For a man like you, who has had so many
transactions with the authorities, it is not a
clever way of getting out of the scrape."

"I invoke Allah and his justice!" screamed
Ben Serraq with the throat of a wild boar.
"I am a poor persecuted innocent; there is
nothing proved against me, absolutely nothing.
The case at least is doubtful,—that is
incontestable,—and in cases of doubt the law
requires me to take an oath. Put me on my
oath; I will swear on the Koran, on Sidi
Bou Krari, on whatever book you please, I
am as innocent as a suckling."

"No doubt. You will take a hundred
oaths as readily as one. But, unfortunately
for you, I have not forgotten your previous
character, and must consider the charge
as completely established."

"Allah! Lord of the Universe! Justice is
not to be had in this country."

"Honest men will say the contrary, when
they hear you are caught, and especially
when they see you transported to France:
whither I intend requesting you to be sent."

"That's the reward people get for serving
the French!" swaggered Ben Serraq, as
Coriolanus might have done when banished
by ungrateful Rome.

"Not bad, by my faith! You doubtless
consider you are rendering people a service
by easing them of their purses."

"I have been of service to you in time of
warfare, by marching constantly at the head
of your columns."

"True; you have sometimes marched at
the head of our columns as a guide; but
most assuredly you insisted upon heavy
wages, as far as I can recollect. Besides, that
is no reason why you should be allowed, in
recompense, to plunder the whole human
race. You ought to have reformed, as you
promised you would, and then we should
have forgotten the past."

"I am slandered! I am a victim!"

"Retain that idea for your consolation, and
hold your tongue. Djilali, lake some of the
men on guard and lead this fellow to prison."

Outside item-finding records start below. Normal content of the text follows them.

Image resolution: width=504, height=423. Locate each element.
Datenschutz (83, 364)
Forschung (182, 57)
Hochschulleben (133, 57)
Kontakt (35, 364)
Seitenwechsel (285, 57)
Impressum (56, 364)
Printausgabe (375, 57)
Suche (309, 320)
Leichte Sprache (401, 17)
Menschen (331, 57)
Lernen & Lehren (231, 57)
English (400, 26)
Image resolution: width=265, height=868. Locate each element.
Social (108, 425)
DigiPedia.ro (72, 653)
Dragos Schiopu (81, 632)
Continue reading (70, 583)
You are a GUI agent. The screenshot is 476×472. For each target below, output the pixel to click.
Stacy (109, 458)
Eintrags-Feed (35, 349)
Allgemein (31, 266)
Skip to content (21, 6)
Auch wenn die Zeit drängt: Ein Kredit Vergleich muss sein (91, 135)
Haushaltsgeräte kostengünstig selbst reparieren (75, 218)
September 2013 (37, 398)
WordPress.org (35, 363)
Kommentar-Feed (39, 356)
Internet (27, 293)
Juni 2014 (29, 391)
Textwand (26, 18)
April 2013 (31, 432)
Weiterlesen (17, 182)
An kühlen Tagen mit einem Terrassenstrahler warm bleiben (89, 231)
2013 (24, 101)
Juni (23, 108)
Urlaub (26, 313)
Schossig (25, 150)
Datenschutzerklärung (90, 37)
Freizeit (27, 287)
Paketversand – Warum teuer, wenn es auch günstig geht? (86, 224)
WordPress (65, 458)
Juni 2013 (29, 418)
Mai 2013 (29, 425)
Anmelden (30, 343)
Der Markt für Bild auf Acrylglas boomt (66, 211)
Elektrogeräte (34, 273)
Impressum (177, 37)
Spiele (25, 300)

"Sidi, Sidi!" pleaded Ben Serraq, "can
you not deliver me from these bonds, which
give me horrible pain?"

"Very well; I will. Djilali, unfasten the
ropes, which, in fact, are a little too tight. It
is impossible for him to make his escape now;
only, take some of the cavalry with you, and
keep a sharp eye on him on the way to
prison."

"O, Sidi! such precautions are unnecessary.
I am as gentle as a lamb." And
Ben Serraq made his exit escorted by a
numerous suite of mekrazenis, at the head of
whom was Djilali, and who, feeling the greatness
of his responsibility, marched as if he
were carrying the world. But an Arab chief
in alliance with the French, named Ben Safi,
whispered to the president as soon as the
prisoner had disappeared,

"Perhaps you were wrong to let his arms
be untied."

"That is rather too good," the magistrate
replied. "How, do you suppose, can he
contrive to escape from the custody of ten soldiers,
and in the midst of the town?"

"I have seen him escape," Ben Safi
explained, "under circumstances that would
make one believe there was something
diabolical in his composition. One night, when
he had the impudence to come and rob in my
own smala, we contrived to seize him by
killing the horse he had stolen from us, and
under which it chanced that he was caught
as it fell. I had his hands tied behind his
back, and I ordered one of my men to kill
him like a dog, from behind, with a pistol-
shot. The shot was fired; but my gentleman,
instead of dropping down dead, as he
ought to have done, jumped up as lively as a
grasshopper, and disappeared as if a flash of
lightning had carried him off. The. bullet
had only cut the cords which bound him, and
had been flattened on the palm of his hand.
We were stupefied with astonishment."

"And well you might be! " said the official
head of the Arab bureau, beginning
to feel a little fidgety. "I now believe I
should have acted more prudently if I had
forbidden his being unpinioned till he was
safely lodged in prison."

"I am sure you would;" interposed Ben
Tekrouide, a second friendly chief. "I have
always been told that this fellow is a perfect
demon, in human shape. At the market of
Kremis, he once robbed a man of his ass,
without his being aware of the theft, although
he was sitting on its back at the time."

"Indeed!" said the magistrate, in a fidget.
"I should be very glad to know that he was
definitely in custody under lock and key."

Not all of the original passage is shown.